— Job —
Rewrite the lines from the one containing "You are a GUI" through the one containing "click(24, 49)", both included, as a JSON list of strings with one string per line. Skip blank lines and omit the pictures.

[Records for locating described items]
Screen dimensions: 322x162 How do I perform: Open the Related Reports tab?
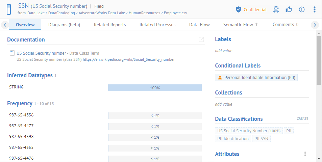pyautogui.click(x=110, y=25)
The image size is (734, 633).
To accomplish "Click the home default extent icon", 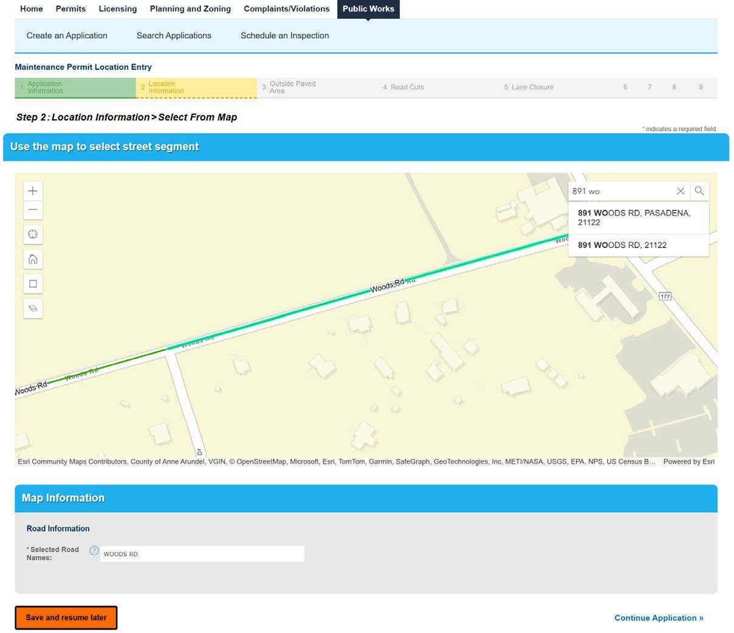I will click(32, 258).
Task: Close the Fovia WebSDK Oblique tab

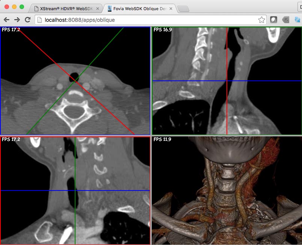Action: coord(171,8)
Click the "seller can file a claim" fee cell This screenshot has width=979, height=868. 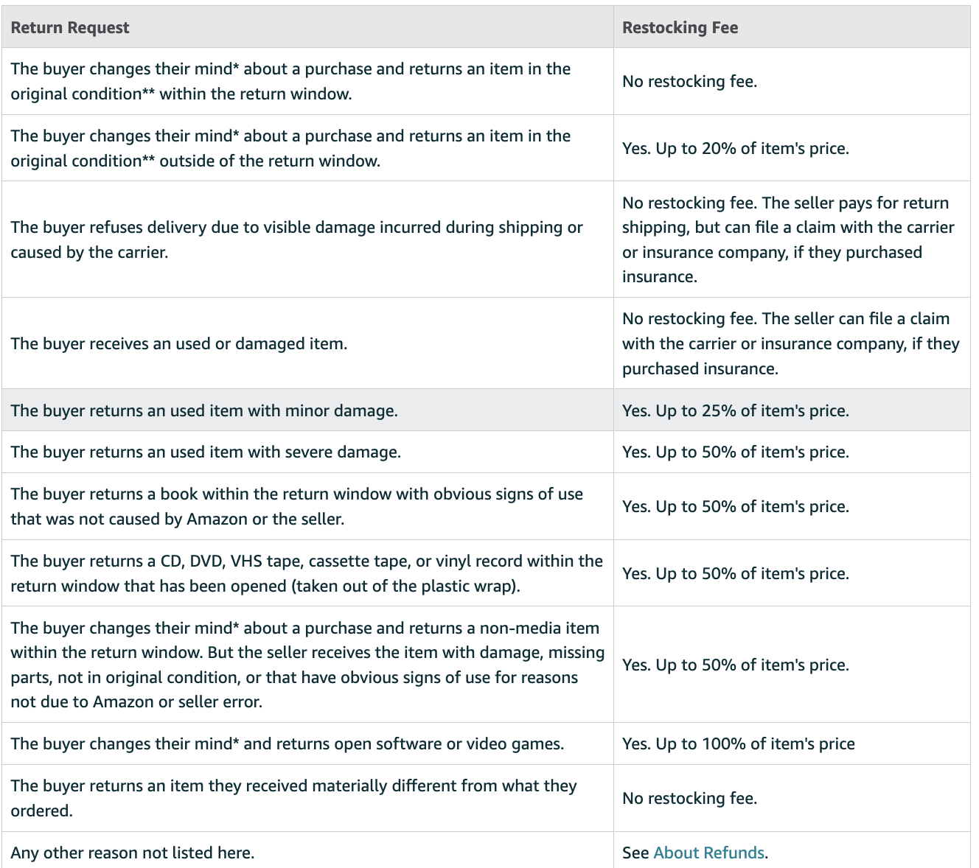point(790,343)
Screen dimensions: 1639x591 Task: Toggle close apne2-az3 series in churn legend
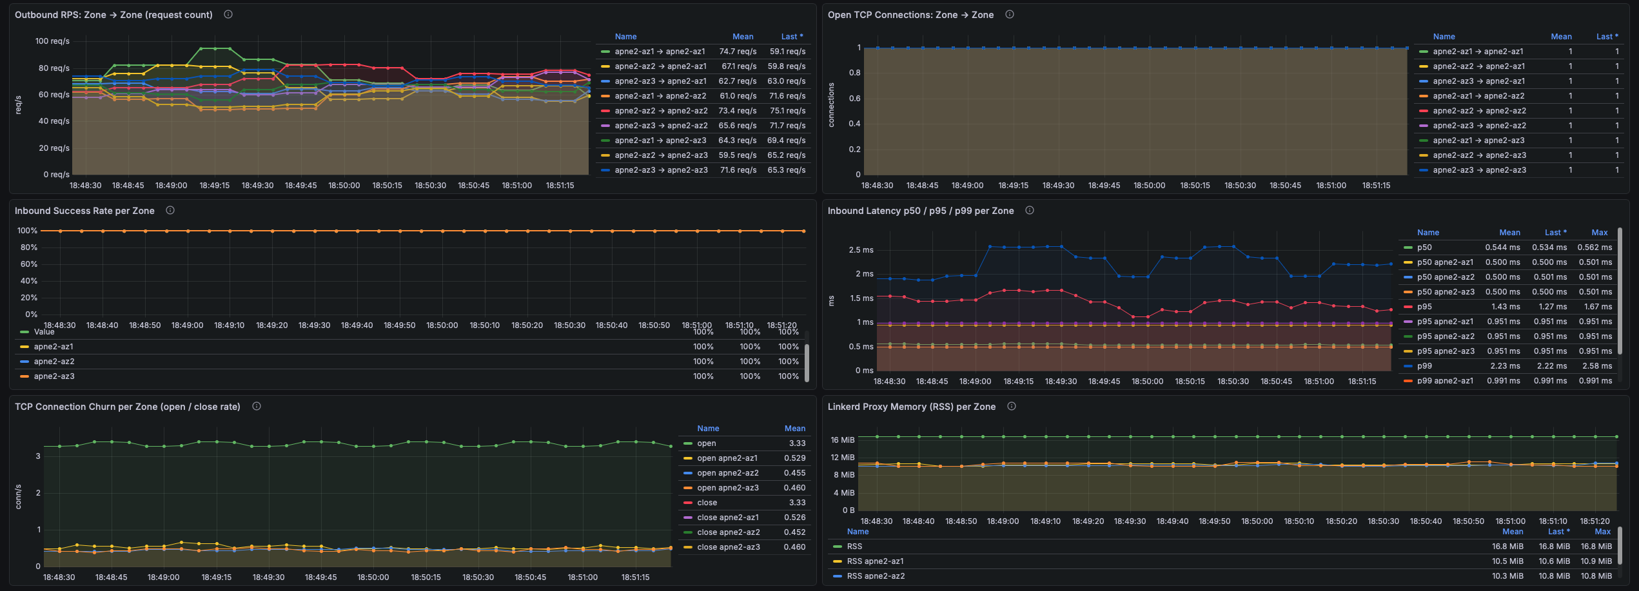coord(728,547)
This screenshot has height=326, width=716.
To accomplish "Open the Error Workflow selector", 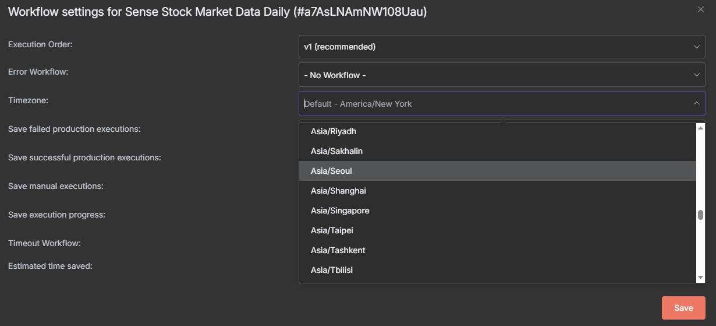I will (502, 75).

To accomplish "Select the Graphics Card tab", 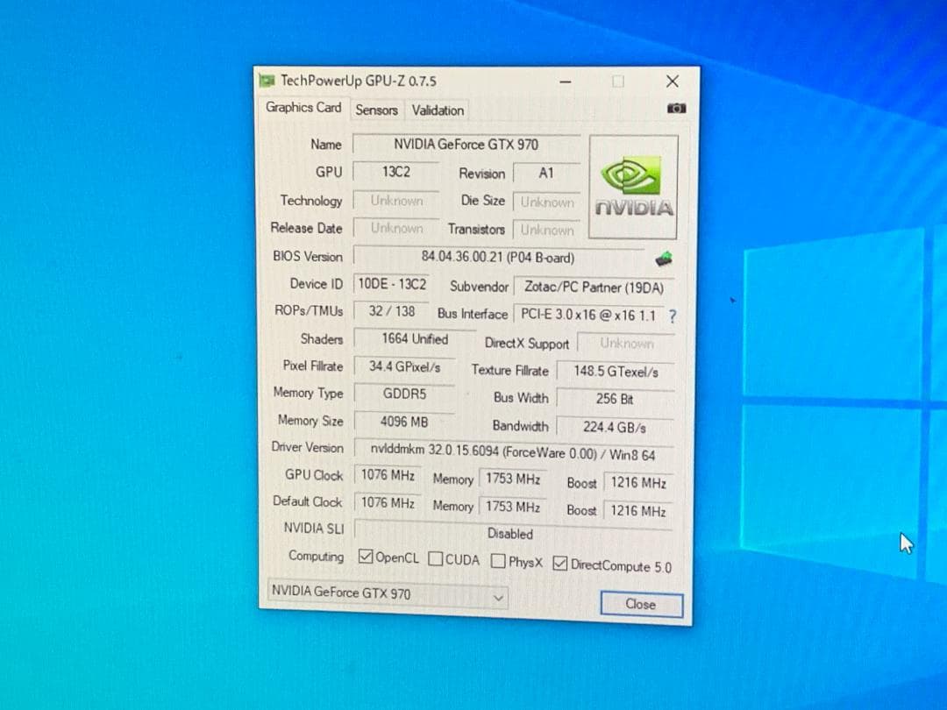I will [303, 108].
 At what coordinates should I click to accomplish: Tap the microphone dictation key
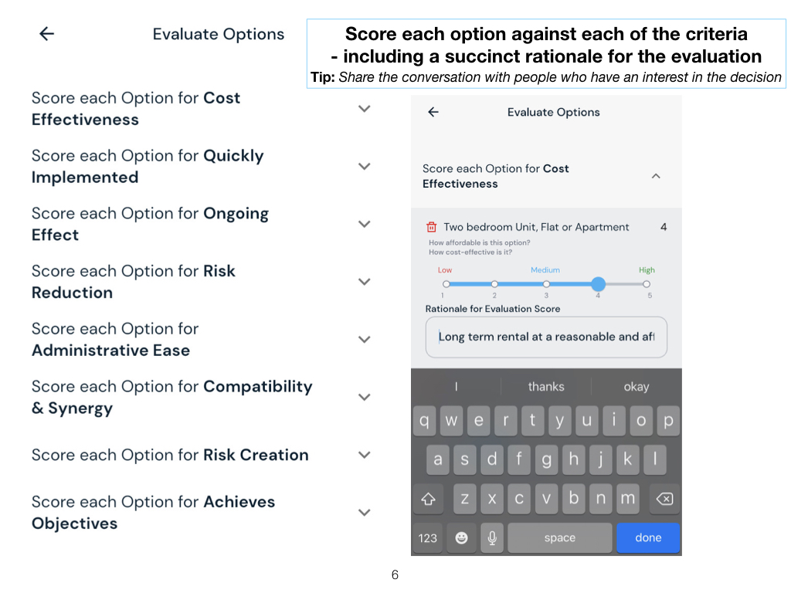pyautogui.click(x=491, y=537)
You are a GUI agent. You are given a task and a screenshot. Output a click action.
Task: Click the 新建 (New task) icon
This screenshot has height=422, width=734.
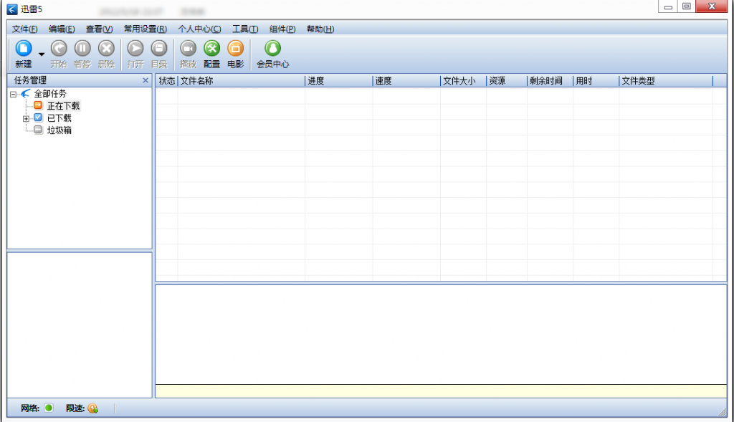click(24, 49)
==
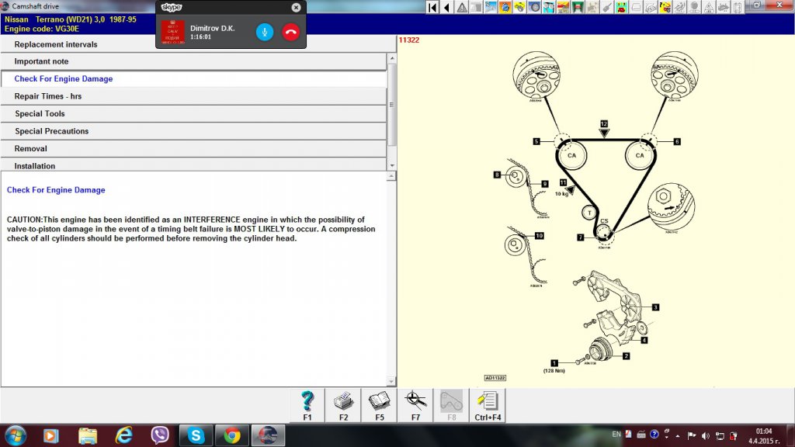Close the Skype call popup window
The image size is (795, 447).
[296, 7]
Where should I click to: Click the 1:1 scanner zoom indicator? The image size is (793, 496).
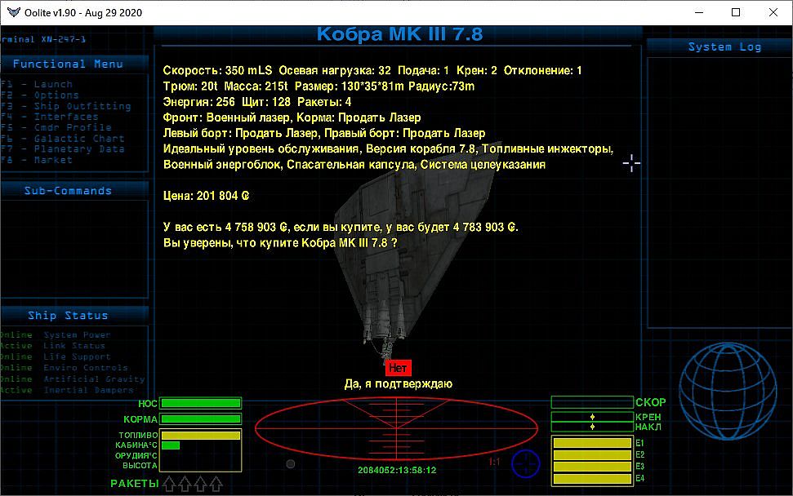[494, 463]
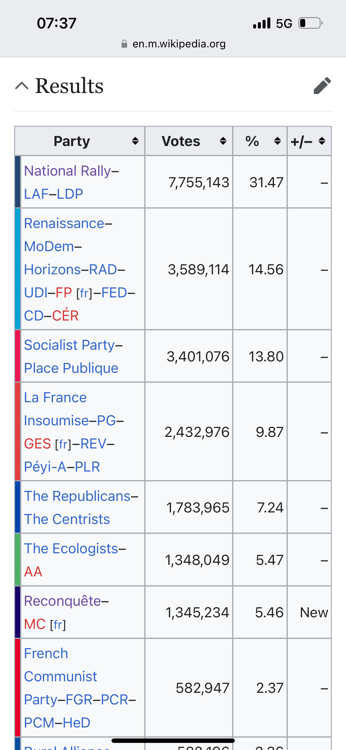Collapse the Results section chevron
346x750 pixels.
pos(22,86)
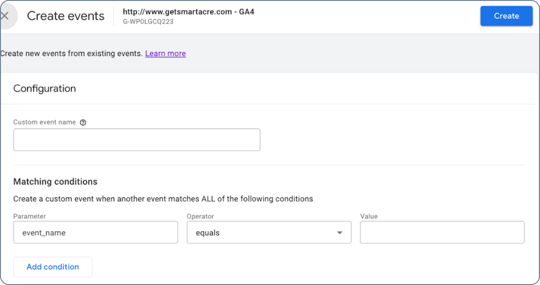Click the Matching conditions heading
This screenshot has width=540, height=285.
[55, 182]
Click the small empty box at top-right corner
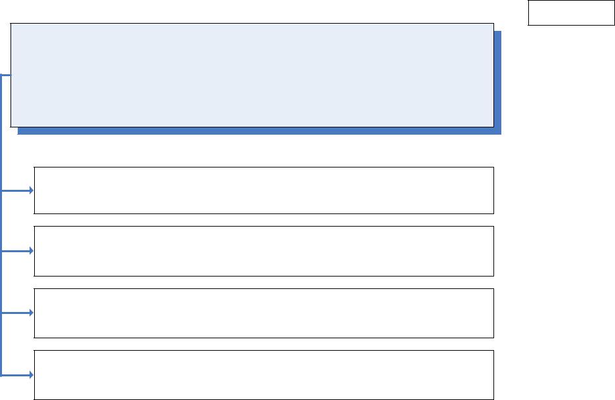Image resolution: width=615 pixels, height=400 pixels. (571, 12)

— The output —
[
  "You are a GUI agent. You are given a task and a screenshot. Output a click action.",
  "Task: Click the 新建 (New task) icon",
  "This screenshot has height=422, width=734.",
  "click(24, 49)"
]